Gastronomía

Bares modernos, esencia intacta

Durante demasiado tiempo el bar vivió de la rutina. Vaso fino, tapa automática, charla al fondo y a correr. No era pecado, era otra liturgia. Hoy la cosa exige algo más que supervivencia. La barra sigue mandando, pero ya no vale con salir del paso. Se compra con criterio, se cocina con intención, se redacta la carta para que el cliente repita y no para que el selfie luzca. Un bar se mide en su segundo día, cuando la novedad se esfuma y queda el oficio desnudo.

España habla apoyada en el mármol y mirando al grifo. Esa lengua no se ha extinguido. Ha afinado el acento. El tapeo abandona la indolencia y le corta la coleta al exceso. Ni laboratorio con bata ni fritanga anestesiada. Producto, técnica y memoria. Menos humo y más punto. Menos discurso y más bocado que justifique la copa siguiente.

En Sevilla, frente a la Maestranza, Malandro enseña cómo se hace sin montar un espectáculo. Ultramarinos que no baja la cabeza, abacería con pulso y una barra que gobierna de verdad. Ibéricos de Jabugo con sabor a dehesa y no a escaparate. Salazones de Barbate con marea en la boca. Laterío elegido con lupa y tortillas al momento que no mienten. La parrilla asoma el presente y el recetario andaluz no pierde su acento. El mollete sigue siendo pan con miga honrada, no plataforma para ocurrencias. La pringá sigue siendo pringá y no una postal filtrada. Modernizar aquí significa trabajar mejor, no disfrazarse.

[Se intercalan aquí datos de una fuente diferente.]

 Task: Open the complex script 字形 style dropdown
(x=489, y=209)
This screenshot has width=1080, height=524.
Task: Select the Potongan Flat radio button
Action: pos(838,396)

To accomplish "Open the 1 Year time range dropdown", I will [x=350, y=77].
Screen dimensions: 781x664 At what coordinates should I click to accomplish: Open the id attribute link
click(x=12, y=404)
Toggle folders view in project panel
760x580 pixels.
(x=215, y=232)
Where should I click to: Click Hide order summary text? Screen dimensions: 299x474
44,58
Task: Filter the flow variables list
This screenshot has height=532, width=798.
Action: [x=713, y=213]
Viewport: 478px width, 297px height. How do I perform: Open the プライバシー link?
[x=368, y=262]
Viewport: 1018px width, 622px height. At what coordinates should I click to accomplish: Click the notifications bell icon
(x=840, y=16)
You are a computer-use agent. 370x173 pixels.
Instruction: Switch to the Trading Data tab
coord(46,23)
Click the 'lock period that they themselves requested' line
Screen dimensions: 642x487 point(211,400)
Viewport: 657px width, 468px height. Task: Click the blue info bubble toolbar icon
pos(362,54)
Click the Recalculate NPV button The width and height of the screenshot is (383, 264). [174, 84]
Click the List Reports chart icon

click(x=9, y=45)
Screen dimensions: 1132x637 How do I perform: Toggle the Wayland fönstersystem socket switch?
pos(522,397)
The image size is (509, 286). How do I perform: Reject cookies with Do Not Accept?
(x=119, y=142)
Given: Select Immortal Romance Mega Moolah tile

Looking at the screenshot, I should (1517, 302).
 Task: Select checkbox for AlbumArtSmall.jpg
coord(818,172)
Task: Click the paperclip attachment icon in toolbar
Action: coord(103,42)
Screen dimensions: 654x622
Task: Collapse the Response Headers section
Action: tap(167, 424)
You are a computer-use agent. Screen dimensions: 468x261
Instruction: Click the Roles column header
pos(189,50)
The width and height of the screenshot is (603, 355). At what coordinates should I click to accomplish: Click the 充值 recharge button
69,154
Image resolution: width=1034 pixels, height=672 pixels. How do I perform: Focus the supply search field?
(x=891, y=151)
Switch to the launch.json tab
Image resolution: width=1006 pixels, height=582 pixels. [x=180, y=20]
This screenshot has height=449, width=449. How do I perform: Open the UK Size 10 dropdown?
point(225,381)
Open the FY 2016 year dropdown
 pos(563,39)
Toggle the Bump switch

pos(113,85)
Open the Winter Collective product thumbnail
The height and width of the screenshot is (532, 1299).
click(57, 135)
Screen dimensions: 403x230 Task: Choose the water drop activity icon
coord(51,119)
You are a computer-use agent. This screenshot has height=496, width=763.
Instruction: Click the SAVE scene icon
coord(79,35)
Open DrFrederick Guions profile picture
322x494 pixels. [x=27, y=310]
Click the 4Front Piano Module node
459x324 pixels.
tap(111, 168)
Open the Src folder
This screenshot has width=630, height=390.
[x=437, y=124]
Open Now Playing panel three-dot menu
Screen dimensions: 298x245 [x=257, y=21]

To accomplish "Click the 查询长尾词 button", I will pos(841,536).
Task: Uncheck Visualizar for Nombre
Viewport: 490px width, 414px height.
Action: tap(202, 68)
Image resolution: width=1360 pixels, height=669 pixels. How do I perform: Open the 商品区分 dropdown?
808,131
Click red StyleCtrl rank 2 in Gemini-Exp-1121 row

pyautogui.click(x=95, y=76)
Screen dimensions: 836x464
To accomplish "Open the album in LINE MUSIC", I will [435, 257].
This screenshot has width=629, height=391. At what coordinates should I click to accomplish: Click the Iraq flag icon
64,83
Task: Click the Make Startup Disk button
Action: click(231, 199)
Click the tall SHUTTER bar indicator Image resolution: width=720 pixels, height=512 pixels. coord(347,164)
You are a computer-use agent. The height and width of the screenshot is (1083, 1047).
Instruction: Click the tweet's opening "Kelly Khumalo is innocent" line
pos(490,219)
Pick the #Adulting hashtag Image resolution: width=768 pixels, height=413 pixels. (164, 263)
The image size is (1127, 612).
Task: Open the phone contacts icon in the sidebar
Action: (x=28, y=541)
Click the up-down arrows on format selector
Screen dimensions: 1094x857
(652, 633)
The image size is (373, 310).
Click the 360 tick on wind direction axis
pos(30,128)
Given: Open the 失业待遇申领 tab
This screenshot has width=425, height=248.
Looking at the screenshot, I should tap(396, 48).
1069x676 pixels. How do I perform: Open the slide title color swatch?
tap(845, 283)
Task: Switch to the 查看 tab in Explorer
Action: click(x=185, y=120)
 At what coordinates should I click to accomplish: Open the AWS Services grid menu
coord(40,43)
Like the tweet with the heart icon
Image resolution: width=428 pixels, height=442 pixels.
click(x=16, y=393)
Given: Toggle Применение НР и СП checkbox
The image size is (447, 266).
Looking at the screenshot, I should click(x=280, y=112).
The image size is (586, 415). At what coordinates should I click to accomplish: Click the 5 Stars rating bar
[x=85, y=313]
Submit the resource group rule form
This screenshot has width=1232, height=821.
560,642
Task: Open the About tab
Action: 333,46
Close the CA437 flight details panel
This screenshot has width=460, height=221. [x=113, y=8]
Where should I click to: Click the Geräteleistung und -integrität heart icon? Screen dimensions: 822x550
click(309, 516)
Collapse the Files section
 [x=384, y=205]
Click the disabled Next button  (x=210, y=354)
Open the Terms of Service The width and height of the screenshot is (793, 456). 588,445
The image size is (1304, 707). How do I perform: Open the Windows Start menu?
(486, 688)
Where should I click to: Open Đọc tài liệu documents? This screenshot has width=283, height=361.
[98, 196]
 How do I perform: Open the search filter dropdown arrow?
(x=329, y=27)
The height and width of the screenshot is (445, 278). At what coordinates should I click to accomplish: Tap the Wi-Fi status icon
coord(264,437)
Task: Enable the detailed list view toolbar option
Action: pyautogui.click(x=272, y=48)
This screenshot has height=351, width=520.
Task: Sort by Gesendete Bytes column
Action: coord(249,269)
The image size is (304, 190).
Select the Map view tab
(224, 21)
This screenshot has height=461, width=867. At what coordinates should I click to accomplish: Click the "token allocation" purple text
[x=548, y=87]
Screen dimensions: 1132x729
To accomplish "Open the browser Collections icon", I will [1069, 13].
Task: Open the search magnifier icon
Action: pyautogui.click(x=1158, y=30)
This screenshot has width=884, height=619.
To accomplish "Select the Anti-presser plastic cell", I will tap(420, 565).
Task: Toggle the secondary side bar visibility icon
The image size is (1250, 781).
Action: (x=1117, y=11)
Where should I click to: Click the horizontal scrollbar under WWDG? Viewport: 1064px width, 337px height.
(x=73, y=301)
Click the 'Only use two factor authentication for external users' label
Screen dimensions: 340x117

Madrid aprieta con Bar H Emblemático. Renovar no es derribar, es pensar el día completo. Horario largo, espacio que admite desayuno, tapeo y comida sin coartada. Luz que no engaña. Barra que rota sin empujar y mesas que invitan a quedarse lo justo.

La cocina resuelve en lugar de pontificar. El gesto es claro y útil. Se honra al bar bueno de siempre y solo se toca lo que suma. El resto queda quieto. Ni salvacionismo impostado ni barroquismo de carta. Esa contención separa un negocio serio de un decorado para pasar lista.

Pamplona sostiene la otra pata con Baserriberri, abierto en 2016 bajo la dirección de Iñaki Andradas. El nombre lo dice todo. Caserío y novedad. Producto navarro de cercanía, técnica actual y la curiosidad justa para importar ideas sin perder el suelo. Pintxos que nacen de la barra popular y suben un peldaño sin caer en el truco. Creatividad con oficio, no de feria. Reconocimiento en la Semana del Pincho de Navarra en 2025 con Eguzkimolelu’um. La medalla es noticia, pero lo que cuenta es que el bocado explica de dónde viene y a dónde va. Esa coherencia sostiene una clientela que vuelve sin necesidad de trompeta.

En Logroño, en la Calle del Laurel, La Casita se mantiene en su sitio y acierta. Desde los años ochenta, la familia de Esther López de Turiso Gracia ha pulido una idea sencilla y eficaz. Brocheta de pulpo y langostinos a la plancha. Zapatilla de jamón ibérico que no pide altavoz. Cocina honesta, producto limpio y un servicio que no sobreactúa. El reloj pierde importancia y el vino cae donde debe. La modernidad aquí no es una lámpara ni un hashtag. Es continuidad bien llevada.

Juntas, estas casas dibujan un país que ya no compra humo caro. La tapa deja de caer por inercia. Se piensa y se ejecuta con el punto justo. El tabernero recupera el centro. Recomienda con conocimiento, sabe el origen del salazón, entiende el corte del jamón y clava la textura de la tortilla. La técnica no tapa la cercanía. La respalda. El cliente viaja, compara, exige y, cuando encuentra verdad, se queda.

El bar sigue siendo el lugar donde todo se aclara y mucho se decide. Hoy, además, se come como se debe. No por moda, sino por respeto al oficio y a quien paga. Sevilla, Madrid, Pamplona y Logroño marcan el compás con naturalidad. Evolucionar sin romper. Actualizar sin maquillaje. Cocinar la memoria para que aguante otra ronda y otra conversación. Ese es el terreno de juego. Y ahí gana quien trabaja la barra, no quien posa frente a ella.